Formation binning: a new method for increased temporal resolution in regional studies, applied to the Late Cretaceous dinosaur fossil record of North America
Cite this dataset
Dean, Christopher; Chiarenza, A. Alessandro; Maidment, Susannah (2020). Formation binning: a new method for increased temporal resolution in regional studies, applied to the Late Cretaceous dinosaur fossil record of North America [Dataset]. Dryad. https://doi.org/10.5061/dryad.tmpg4f4vg
The advent of palaeontological occurrence databases has allowed for detailed reconstruction and analyses of species richness through deep time. While a substantial literature has evolved ensuring that taxa are fairly counted within and between different time periods, how time itself is divided has received less attention. Stage-level or equal-interval age bins have been frequently used for regional and global studies in vertebrate palaeontology. However, when assessing diversity at a regional scale, these resolutions can prove inappropriate with the available data. Herein, we propose a new method of binning geological time for regional studies that intrinsically incorporates the chronostratigraphic heterogeneity of different rock formations to generate unique stratigraphic bins. We use this method to investigate the diversity dynamics of dinosaurs from the Late Cretaceous of the Western Interior of North America prior to the Cretaceous–Palaeogene mass extinction. Increased resolution through formation binning pinpoints the Maastrichtian diversity decline to between 68–66 Ma, coinciding with the retreat of the Western Interior Seaway. Diversity curves are shown to exhibit volatile patterns using different binning methods, supporting claims that heterogeneous biases in this time-frame affect the pre-extinction palaeobiological record. We also show that apparent high endemicity of dinosaurs in the Campanian is a result of non-contemporaneous geological units within large time bins. This study helps to illustrate the utility of high-resolution, regional studies to supplement our understanding of factors governing global diversity in deep time and ultimately how geology is inherently tied to our understanding of past changes in species richness.

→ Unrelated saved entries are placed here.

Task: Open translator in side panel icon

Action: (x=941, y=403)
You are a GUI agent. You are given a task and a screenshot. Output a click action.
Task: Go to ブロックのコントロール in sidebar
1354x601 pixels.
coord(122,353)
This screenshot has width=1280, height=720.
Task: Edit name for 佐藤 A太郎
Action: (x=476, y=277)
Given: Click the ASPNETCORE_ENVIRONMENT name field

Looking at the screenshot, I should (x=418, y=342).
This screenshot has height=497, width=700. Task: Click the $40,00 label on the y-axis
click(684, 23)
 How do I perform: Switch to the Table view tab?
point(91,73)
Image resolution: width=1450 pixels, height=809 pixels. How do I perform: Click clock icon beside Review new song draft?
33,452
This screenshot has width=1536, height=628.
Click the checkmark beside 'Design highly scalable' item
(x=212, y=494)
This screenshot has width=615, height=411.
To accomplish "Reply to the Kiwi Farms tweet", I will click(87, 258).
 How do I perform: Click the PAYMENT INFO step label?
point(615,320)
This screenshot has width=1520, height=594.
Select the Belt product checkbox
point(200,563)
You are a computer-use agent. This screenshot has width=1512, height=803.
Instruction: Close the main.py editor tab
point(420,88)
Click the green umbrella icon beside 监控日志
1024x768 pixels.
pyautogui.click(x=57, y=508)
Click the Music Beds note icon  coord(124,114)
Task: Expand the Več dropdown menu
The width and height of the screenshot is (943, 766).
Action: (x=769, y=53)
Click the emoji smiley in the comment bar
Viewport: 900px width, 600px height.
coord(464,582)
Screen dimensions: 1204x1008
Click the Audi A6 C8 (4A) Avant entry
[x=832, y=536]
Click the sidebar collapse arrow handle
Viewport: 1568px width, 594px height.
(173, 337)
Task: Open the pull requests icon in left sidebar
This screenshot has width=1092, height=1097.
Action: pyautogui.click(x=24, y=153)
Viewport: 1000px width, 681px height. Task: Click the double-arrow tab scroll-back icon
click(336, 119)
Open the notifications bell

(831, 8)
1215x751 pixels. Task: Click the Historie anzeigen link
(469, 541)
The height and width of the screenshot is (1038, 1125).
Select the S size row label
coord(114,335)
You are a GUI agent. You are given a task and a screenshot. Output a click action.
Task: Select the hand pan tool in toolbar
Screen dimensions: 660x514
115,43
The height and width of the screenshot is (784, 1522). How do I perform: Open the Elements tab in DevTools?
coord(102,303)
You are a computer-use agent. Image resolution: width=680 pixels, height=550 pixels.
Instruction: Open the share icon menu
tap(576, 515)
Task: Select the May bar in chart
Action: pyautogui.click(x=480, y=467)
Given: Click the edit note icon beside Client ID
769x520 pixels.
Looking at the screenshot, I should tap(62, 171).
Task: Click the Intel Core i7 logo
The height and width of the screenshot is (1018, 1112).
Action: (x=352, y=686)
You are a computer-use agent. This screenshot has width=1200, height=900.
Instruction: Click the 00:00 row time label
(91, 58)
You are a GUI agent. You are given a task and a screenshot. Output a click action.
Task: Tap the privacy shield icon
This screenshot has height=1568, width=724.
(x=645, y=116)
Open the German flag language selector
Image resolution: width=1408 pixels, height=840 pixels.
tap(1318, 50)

Additional Data for this manuscript consists of three, zipped supplementary folders:
1. Supplementary Information 1. Folder contains all necessary R code and datasets to run Formation Binner, including a README guide. Data folder consists of a .csv file of dinosaur occurrences, downloaded from the PBDB (Occurrences_Final); a .csv file of dinosaur bearing formations, with information gathered from the available literature (Formations_Final); and a .csv file of references for the updated formation information (References). This dataset can also be found at https://github.com/ChristopherDavidDean/Formation_Binner.
2. Supplementary Information 2. Folder contains all results generated using Formation Binner and used for this project. Data is either produced using Score Grid 1 (folder SG1), Score Grid 2 (folder SG2), or using Standard Binning (folder Standard_Binned). For SG1 and SG2, data was produced at 3 different resolutions: 2, 3 or 4 million years. Within these folders, data is split into Images (plots of results) or Tables (raw results). Results generated using SG1 and SG2 at all resolutions were also carried out using three methods (M1, M2 and M3), which each include plots of diversity and collections (named Div, Colls, or div_colls), Goods' U (named Goodsu) and SQS (named SQS). Also available is the plot of suitability scores (named 0.001_res) and plots of Formations through time (named FormationGraph). Standard Bin results are instead split into either Stage or Substage resolutions (Stage_Bins and SubStage_bins respectively), and then produced using either Formation Ages or PBDB ages (FormAges and PBDB) and binned using every bin the occurrence appears within or using the midpoint of its age range (Allbins and Mid).
3. Figure_S1. Contains supplementary Figure S1 as well as the appropriate figure caption.